Japanese Prime Minister Junichiro Koizumi's decision to dissolve the lower house of parliament and call an early election following the rejection in the upper house of his postal reform plan has sparked heated debate in the country's editorials.
Junichiro Koizumi staked his reputation on the postal reform bill
Many commentators look beyond the specifics of the postal vote and assess the state of the nation sixty years after the end of World War II.
Several papers call on major political parties to use the opportunity and modernize what they see as the country's outdated bi-cameral system.
Japan's biggest daily, Yomiuri Shimbun, says that although the postal privatization proposals may have been "imperfect", they were essential for economic and social reform.
But it takes issue with Mr Koizumi's decision to call an election, arguing that "the reasoning behind the political drama that sparked dissolution of the lower house is difficult to comprehend".
It was "very unusual compared with post-war parliamentary practice. We must ask whether he has violated the accepted process of constitutional government.
"The dissolution can only delay the realization of Koizumi's long-held wish of privatizing the postal services," concludes Yomiuri Shimbun.
Leading business daily Nihon Keizai Shimbun believes that dissolving the lower house made more sense than having the cabinet resign en masse.
"Various polls have shown that a majority of voters favoured dissolving the lower house if the postal privatization bills did not pass the upper house."
It calls on politicians to "seriously consider revising the current bi-cameral system".

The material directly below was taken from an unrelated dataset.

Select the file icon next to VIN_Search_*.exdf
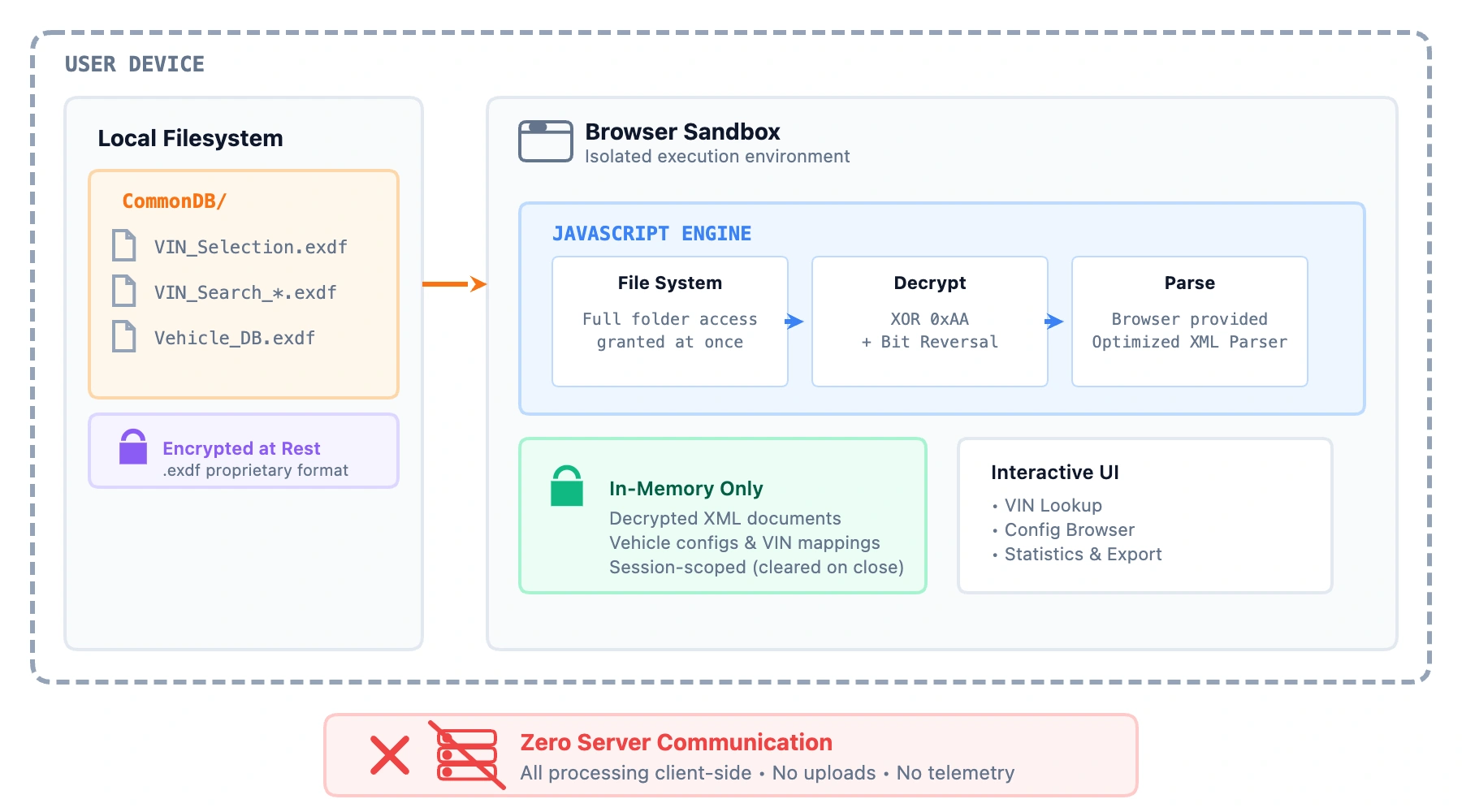 tap(123, 291)
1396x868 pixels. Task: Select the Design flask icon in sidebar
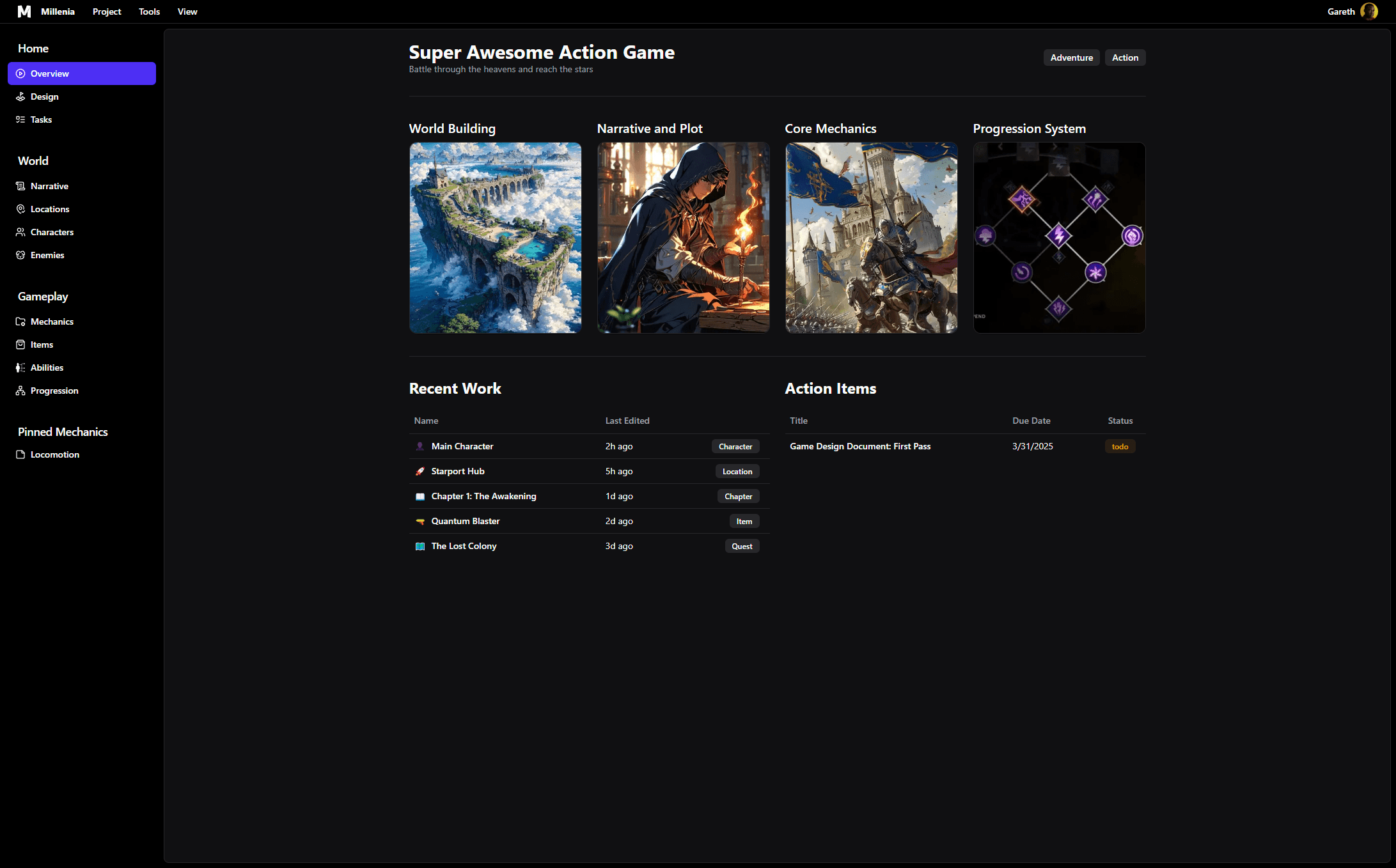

The second-largest daily, Asahi Shimbun, believes the prime minister was right to call an election, having turned the postal vote into a vote of confidence in his government.
However, it is uncomfortable that "the lower house dissolution was carried out although the upper house voted down the postal bills".
Several papers examine the state of the ruling party and consider the prime minister's political future.
Mr Koizumi is staking his future on a political gamble, Yomiuri Shimbun says. With his Liberal Democrat Party (LDP) divided over the postal privatization, the prime minister might find himself in a totally different political landscape after the 11 September election.
The party - which has seen a recent decline in popularity - may be facing the biggest crisis since its founding 50 years ago, it argues.
Tokyo Shimbun agrees that the LDP is on the verge of "breaking-down".
Asahi Shimbun points to the conduct of 17 LDP rebel MPs who failed to honour their electoral pledges and support the bill, and urges Mr Koizumi not to allow them to run in the next election.
It also calls on the opposition Democratic Party (DPJ) to come up with alternative policies which would give the voters "a choice other than the LDP".
Rebels under fire
But Sankei Shimbun believes the DPJ has failed to present a viable counter-proposal to the postal privatisation issue and is hardly the party to "carry out essential structural reforms".
It says the election will be an opportunity for the LDP to transform itself into a true reform-minded party by removing the rebels who opposed the privatization.
Mainichi Shimbun is equally unhappy about the rebel MPs who "merely took advantage of Koizumi's popularity to get themselves elected". They had "turned against him when it came to a showdown".
"This is tantamount to belittling the voters," the daily said. "If the latest developments lead to correcting political distortions within the LDP, it would not be such a bad thing."
Several papers also say the postal privatization issue should not be allowed to overshadow other election issues.
Although the poll is likely to be "a national referendum on the postal privatization issue", believes Nihon Keizai Shimbum, other issues such as fiscal and tax reforms, constitutional reform and relations with China and North Korea should also be on the agenda.